§ **EXERCISE**
Pictures appear among the records below and must be omitted. Repeat exactly the lines from the line with "Image resolution: width=1500" to the line with "You are a computer-use", both included.

§ **DATA PROVIDED**
***
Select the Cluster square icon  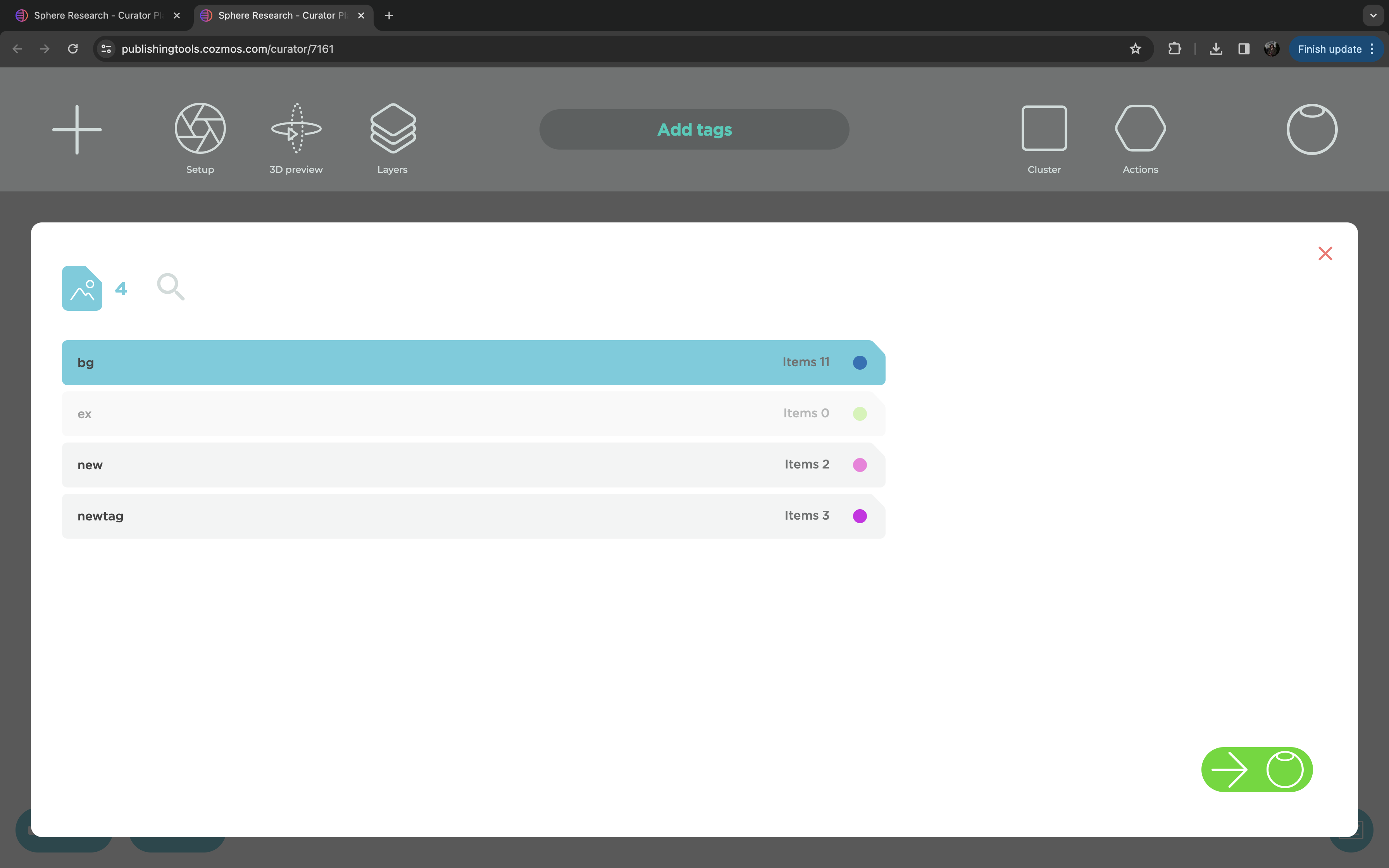click(x=1044, y=129)
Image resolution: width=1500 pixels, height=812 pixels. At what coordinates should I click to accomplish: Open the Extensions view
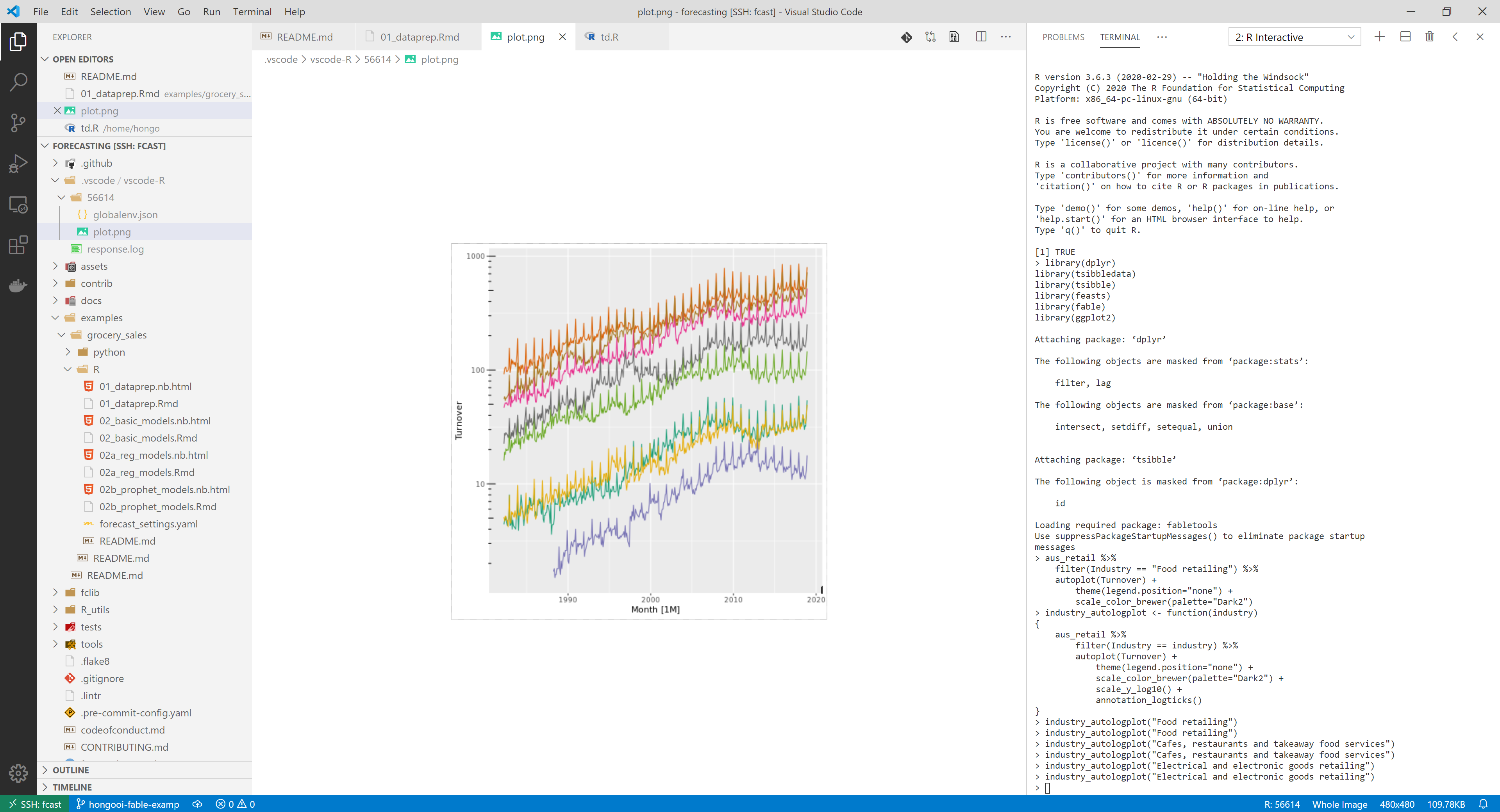coord(19,244)
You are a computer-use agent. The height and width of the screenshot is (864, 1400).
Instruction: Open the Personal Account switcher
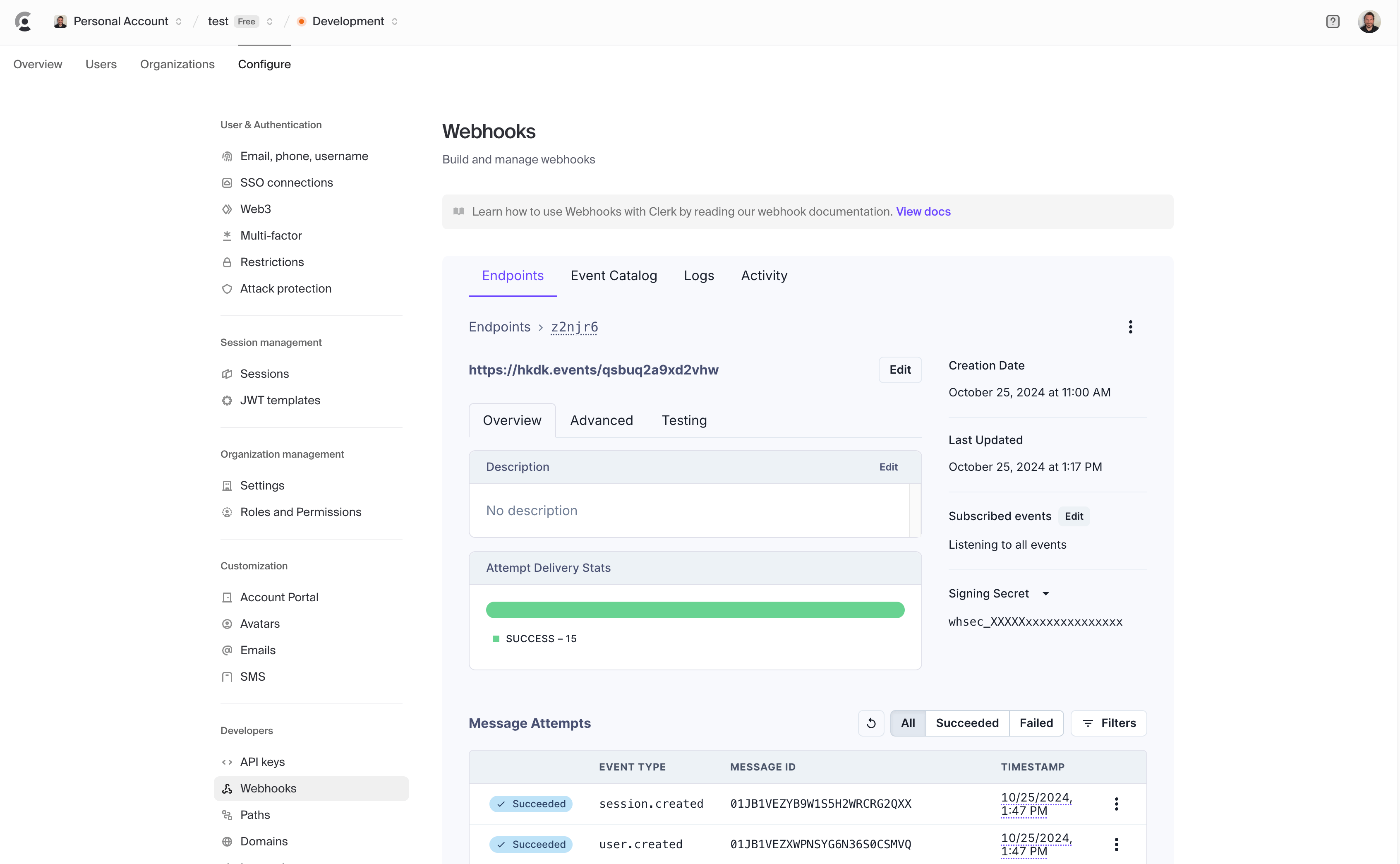pos(120,22)
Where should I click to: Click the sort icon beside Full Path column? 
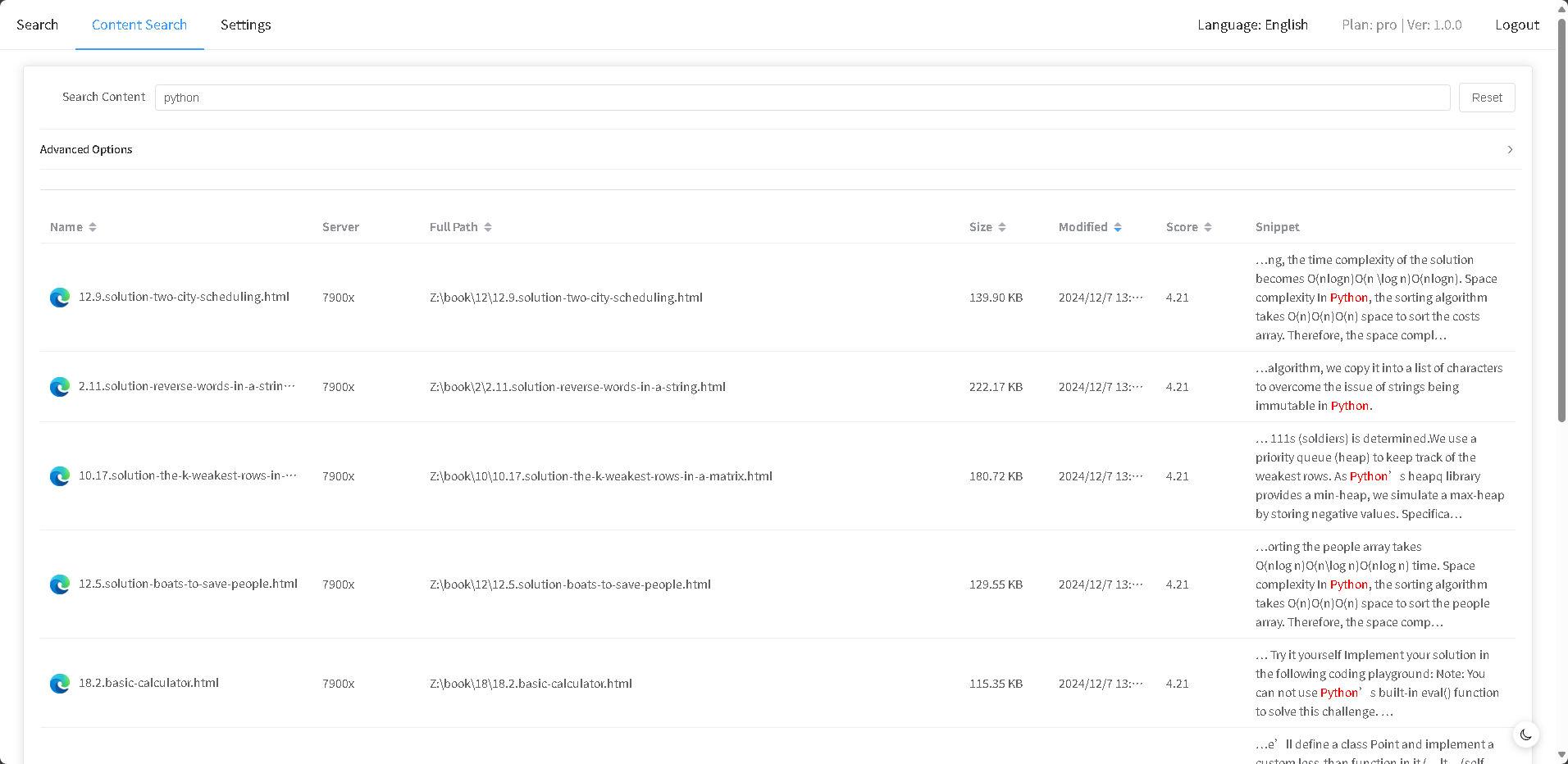click(x=487, y=227)
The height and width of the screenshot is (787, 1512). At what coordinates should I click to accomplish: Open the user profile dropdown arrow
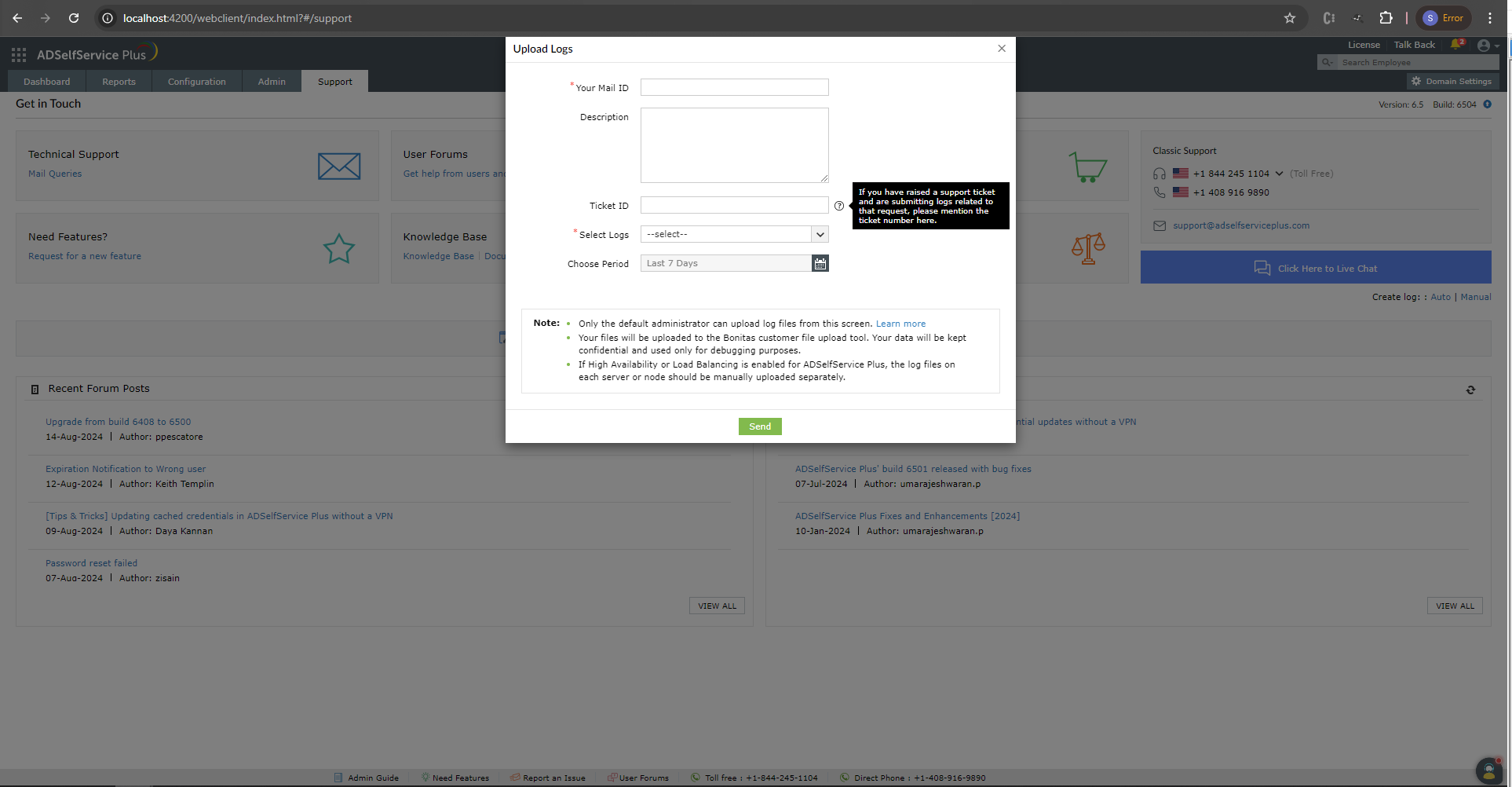pyautogui.click(x=1496, y=46)
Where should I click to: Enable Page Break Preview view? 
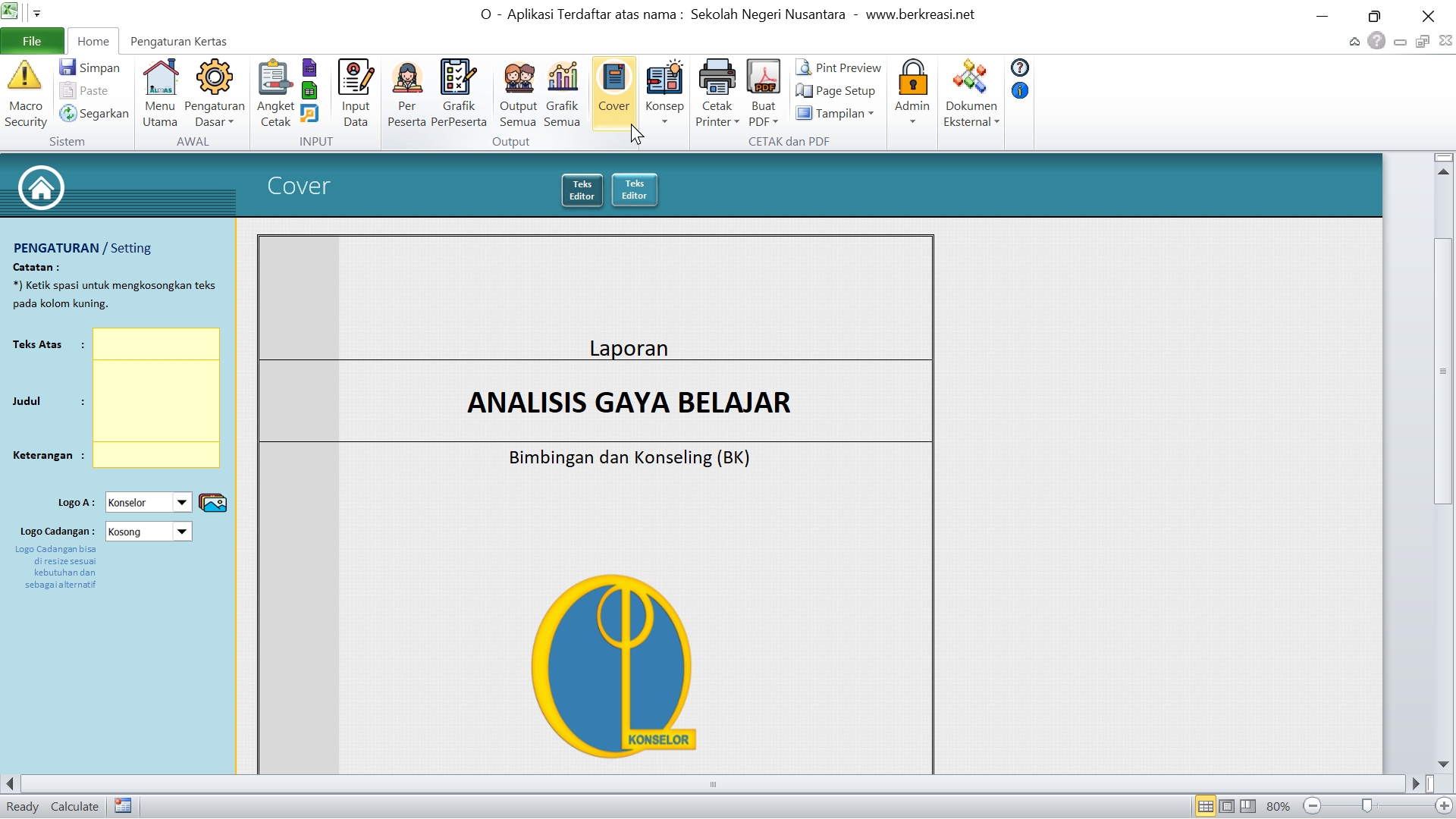coord(1247,806)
***
§ **SOLVED EXERCISE**
Image resolution: width=1500 pixels, height=812 pixels. At what coordinates should I click to accomplish: Open the Extensions view
coord(19,244)
You are a computer-use agent. The height and width of the screenshot is (864, 1400).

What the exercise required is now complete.